Chapter 1: What is pragmatics and why does it matter?

- Levinson à Pragmatics = The study of how humans communicate beyond the
literal meanings of words, using context and inferred meanings.
- Focus on how pragmatics helps us overcome communication limitations,
particularly the slow pace of speech encoding vs rapid pace of comprehension.
- Pragmatics, allows to convey more meaning than what is stated. Results in more
eficient and nuanced communication.

Chapter 2: How to find out what we don’t know we don’t know.

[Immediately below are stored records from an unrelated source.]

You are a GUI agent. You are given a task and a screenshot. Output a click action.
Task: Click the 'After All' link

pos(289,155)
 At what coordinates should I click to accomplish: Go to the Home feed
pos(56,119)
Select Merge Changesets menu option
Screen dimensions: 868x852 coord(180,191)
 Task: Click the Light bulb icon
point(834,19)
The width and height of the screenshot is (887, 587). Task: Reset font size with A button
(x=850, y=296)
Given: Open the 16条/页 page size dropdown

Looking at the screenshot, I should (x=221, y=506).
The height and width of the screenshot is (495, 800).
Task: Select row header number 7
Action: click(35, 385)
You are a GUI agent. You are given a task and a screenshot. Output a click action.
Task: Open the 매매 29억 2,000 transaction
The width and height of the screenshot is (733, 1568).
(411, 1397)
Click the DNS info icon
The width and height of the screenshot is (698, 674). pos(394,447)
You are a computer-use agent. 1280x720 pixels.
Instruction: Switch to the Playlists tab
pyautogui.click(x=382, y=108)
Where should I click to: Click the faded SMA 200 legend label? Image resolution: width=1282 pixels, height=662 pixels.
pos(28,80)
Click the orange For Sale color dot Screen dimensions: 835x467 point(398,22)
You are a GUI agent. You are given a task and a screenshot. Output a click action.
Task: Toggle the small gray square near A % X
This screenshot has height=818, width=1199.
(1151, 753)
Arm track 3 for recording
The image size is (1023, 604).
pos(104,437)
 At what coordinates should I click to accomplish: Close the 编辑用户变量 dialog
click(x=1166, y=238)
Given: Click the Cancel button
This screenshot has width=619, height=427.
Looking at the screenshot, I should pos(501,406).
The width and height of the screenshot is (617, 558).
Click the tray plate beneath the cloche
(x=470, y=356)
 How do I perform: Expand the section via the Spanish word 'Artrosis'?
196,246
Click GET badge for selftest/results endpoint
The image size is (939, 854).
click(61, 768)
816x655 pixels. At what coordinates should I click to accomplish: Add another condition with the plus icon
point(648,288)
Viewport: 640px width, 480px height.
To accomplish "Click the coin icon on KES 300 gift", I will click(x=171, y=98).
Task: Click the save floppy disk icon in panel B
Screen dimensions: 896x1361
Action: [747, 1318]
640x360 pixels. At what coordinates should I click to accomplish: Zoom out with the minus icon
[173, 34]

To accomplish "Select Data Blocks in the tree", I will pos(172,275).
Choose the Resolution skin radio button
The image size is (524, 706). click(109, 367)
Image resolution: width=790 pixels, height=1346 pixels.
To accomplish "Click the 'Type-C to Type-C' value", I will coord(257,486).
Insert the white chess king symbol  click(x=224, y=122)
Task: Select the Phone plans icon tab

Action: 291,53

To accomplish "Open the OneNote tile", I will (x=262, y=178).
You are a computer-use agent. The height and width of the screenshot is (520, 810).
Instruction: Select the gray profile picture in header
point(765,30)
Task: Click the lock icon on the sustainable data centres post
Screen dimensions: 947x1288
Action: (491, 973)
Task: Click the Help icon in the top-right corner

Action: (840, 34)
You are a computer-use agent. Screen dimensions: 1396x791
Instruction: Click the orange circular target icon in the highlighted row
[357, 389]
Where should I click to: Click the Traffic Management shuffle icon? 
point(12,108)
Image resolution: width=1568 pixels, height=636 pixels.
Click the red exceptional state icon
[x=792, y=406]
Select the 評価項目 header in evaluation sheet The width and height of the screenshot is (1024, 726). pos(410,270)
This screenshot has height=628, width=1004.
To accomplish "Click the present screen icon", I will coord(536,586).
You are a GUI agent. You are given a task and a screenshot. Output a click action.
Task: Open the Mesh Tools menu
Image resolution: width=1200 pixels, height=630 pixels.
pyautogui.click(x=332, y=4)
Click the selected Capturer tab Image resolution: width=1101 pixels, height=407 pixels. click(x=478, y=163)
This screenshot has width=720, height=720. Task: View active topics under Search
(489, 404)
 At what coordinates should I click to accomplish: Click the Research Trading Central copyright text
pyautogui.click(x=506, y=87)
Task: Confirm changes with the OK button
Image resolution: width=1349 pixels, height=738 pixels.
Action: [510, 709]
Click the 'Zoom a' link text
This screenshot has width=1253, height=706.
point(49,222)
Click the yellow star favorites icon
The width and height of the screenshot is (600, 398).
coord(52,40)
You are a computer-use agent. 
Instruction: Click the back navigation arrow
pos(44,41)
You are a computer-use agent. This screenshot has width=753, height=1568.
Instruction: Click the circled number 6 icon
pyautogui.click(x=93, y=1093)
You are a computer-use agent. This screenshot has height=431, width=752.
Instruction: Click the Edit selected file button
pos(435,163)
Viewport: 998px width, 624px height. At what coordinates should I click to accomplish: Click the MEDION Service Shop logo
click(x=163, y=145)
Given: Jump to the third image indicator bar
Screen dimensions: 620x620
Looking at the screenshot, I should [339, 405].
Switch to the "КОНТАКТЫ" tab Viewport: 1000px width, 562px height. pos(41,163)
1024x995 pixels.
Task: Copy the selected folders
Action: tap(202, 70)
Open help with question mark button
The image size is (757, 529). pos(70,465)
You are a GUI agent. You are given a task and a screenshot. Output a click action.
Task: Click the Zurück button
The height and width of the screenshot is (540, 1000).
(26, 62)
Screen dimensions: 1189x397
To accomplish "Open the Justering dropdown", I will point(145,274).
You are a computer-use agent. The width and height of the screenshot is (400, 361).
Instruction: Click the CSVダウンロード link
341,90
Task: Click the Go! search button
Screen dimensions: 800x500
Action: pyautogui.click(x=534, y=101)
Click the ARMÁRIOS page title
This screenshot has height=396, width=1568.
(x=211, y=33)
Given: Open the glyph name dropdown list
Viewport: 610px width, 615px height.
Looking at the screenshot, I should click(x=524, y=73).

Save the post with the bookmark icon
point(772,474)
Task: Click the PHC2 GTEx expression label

There are 6 reasons why we can conclude that there are these unknown unknowns:

1. The subject is half a century old
2. A great deal of the theory that we rely upon dates back to the foundational period,
roughly 1960-1985, with forbears in the 1950s.
a. Austin (1962) à Speech act (later systemized by Searle in 1969)
b. Grice (1967) à Conversational implicature, built on his intentional theory
of meaning (1957)
c. Scheglof & Sacks (1973) à Principles of conversation analysis
d. Stalnaker (1974) à Notion of presupposition
e. Fillmore (1971) à Systematized what we then knew about deixis
3. Most of the theory derives from Western philosophy, and inevitably reflects the
foci and preoccupations of Western scholars and societies, that is, the cultures
of the Global North.
4. Pragmatic theory and analysis is very much focused on familiar major languages,
and indeed largely on European ones and English in particular.
5. Much of the work done in pragmatics has been done with relatively
unsophisticated tools.
6. There are still many under-developed topics of research.

Chapter 3: The human communication bottleneck and the niche for pragmatics

The bottleneck of human communication = The diference between slow speech
production and fast comprehension.

The niche for pragmatics = Where communication strategies, such as body language
and tone compensate for the slow speech production.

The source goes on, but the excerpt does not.